◆ **Problem to solve**
In the passage below on Alpha Centauri, translate this sentence into Spanish: "Lying 4.24 ly (1.30 pc) away, Proxima Centauri is the nearest star to the Sun."

◆ **Source excerpt**
:::

Others, like the Belgian astronomer D. Pourbaix (2002), have regularly refined
the precision of any new published orbital elements.
Scottish astronomer Robert T. A. Innes discovered Proxima
Centauri in 1915 by blinking photographic plates taken at different times
during a dedicated proper motion survey. This showed the large proper motion
and parallax of the star was similar in both size and direction to those of
Alpha Centauri AB, suggesting immediately it was part of the system and
slightly closer to Earth than Alpha Centauri AB. Lying 4.24 ly (1.30 pc) away,
Proxima Centauri is the nearest star to the Sun. All current derived distances
for the three stars are from the parallaxesobtained from the Hipparcos star
catalogue (HIP) and the Hubble Space Telescope.
Binary system
Apparent and true orbits of Alpha Centauri. The A component
is held stationary and the relative orbital motion of the B component is shown.
The apparent orbit (thin ellipse) is the shape of the orbit as seen by an
observer on Earth. The true orbit is the shape of the orbit viewed
perpendicular to the plane of the orbital motion. According to the radial
velocity vs. time the radial separation
of A and B along the line of sight had reached a maximum in 2007 with B being
behind A. The orbit is divided here into 80 points, each step refers to a
timestep of approx. 0.99888 years or 364.84 days.
With the orbital period of 79.91 years, the A and B
components of this binary star can approach each other to 11.2 AU (1.68 billion
km), or about the mean distance between the Sun and Saturn; and may recede as
far as 35.6 AU (5.33 billion km), approximately the distance from the Sun to
Pluto. This is a consequence of the binary's moderate orbital eccentricity e =
0.5179. From the orbital elements, the total mass of both stars is about 2.0 M☉—or twice that of the Sun. The average individual stellar masses are
1.09 M☉ and 0.90 M☉, respectively, though slightly higher
masses have been quoted in recent years, such as 1.14 M☉ and
0.92 M☉, or totalling 2.06 M☉. Alpha
Centauri A and B have absolute magnitudes of +4.38 and +5.71, respectively.
Stellar evolution theory implies both stars are slightly older than the Sun at
5 to 6 billion years, as derived by both mass and their spectral
characteristics.
Viewed from Earth, the apparent orbit of this binary star
means that its separation and position angle (PA) are in continuous change
throughout its projected orbit. Observed stellar positions in 2010 are
separated by 6.74 arcsecthrough the PA of 245.7°, reducing to 6.04 arcsec
through 251.8° in 2011. The closest recent approach was in February 2016, at
4.0 arcsec through 300°. The observed maximum separation of these stars is
about 22 arcsec, while the minimum distance is 1.7 arcsec. The widest
separation occurred during February 1976 and the next will be in January 2056.
In the true orbit, closest approach or periastron was in
August 1955, and next in May 2035. Furthest orbital separation at apastron last
occurred in May 1995 and the next will be in 2075. The apparent distance
between the two stars is rapidly decreasing, at least until 2019.

:::

◆ **Material provided**

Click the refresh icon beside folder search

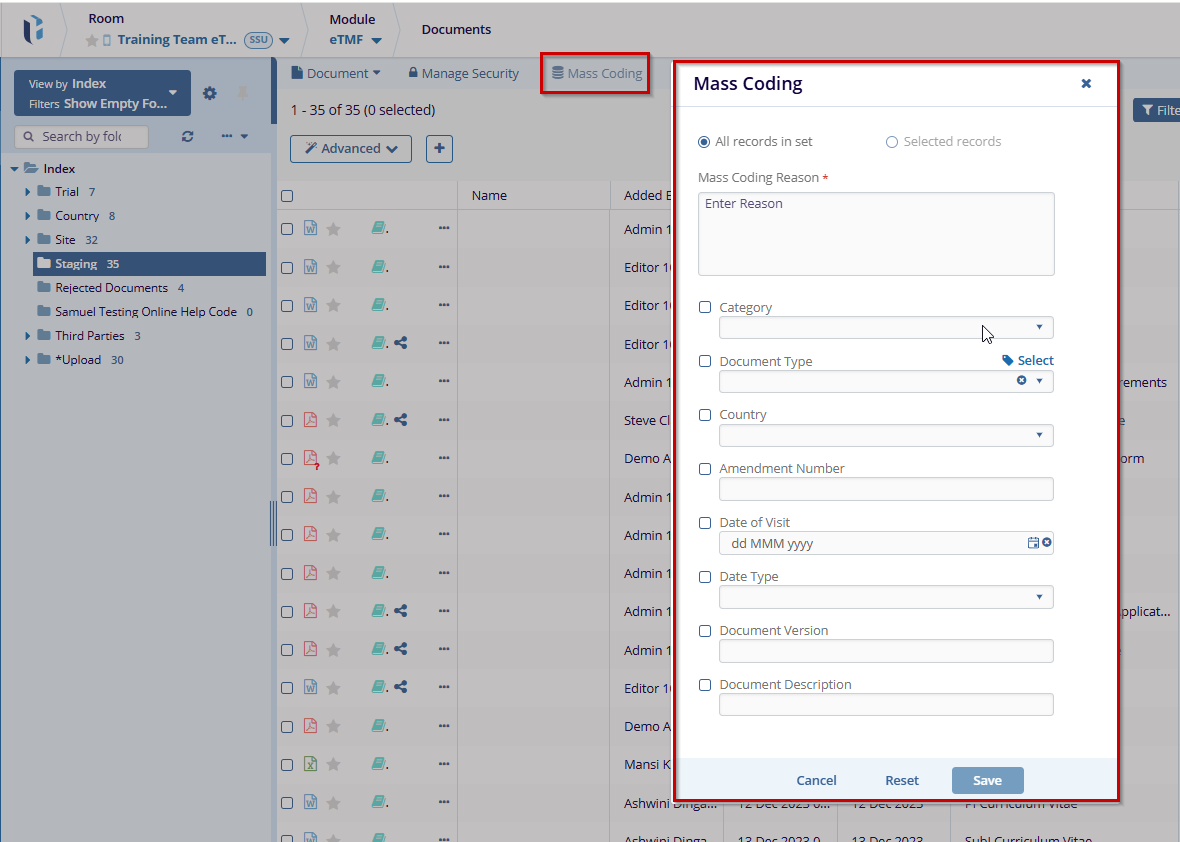coord(187,136)
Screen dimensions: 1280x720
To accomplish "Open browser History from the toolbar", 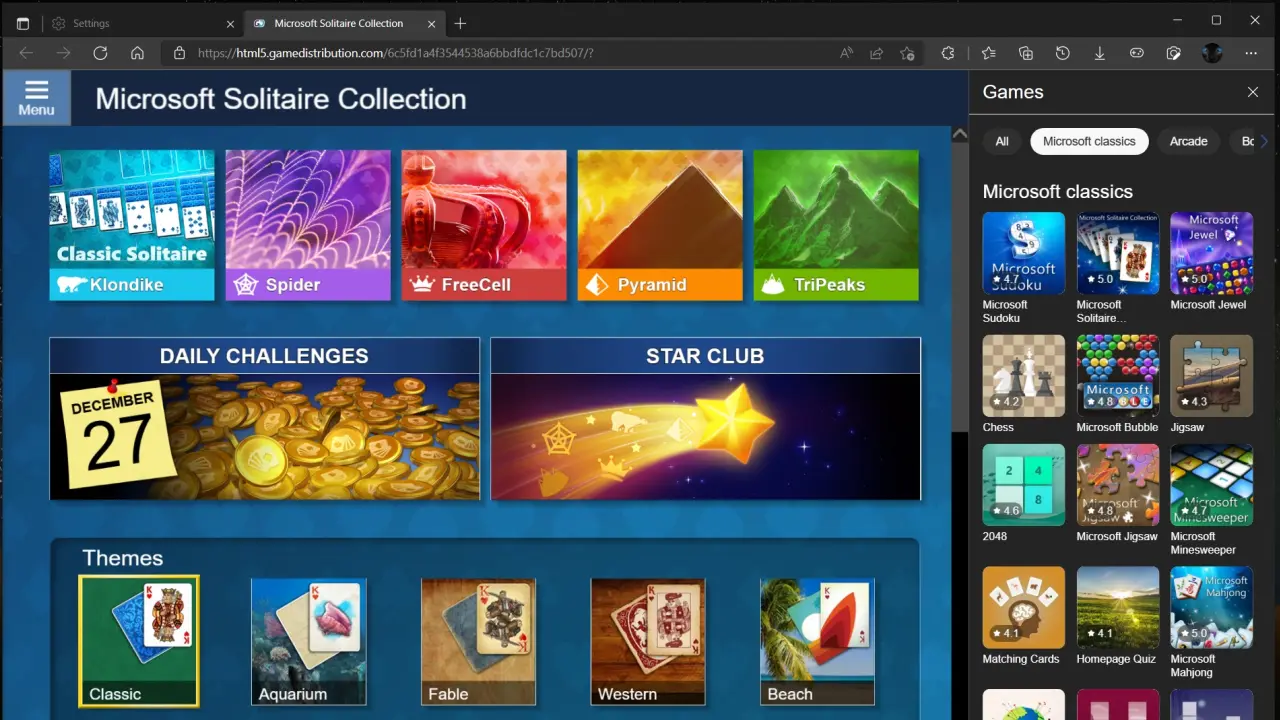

:::

◆ **Exercise solution**
Situada a una distancia de 4,24 años luz (1,30 pc), Próxima Centauri es la estrella más cercana al Sol.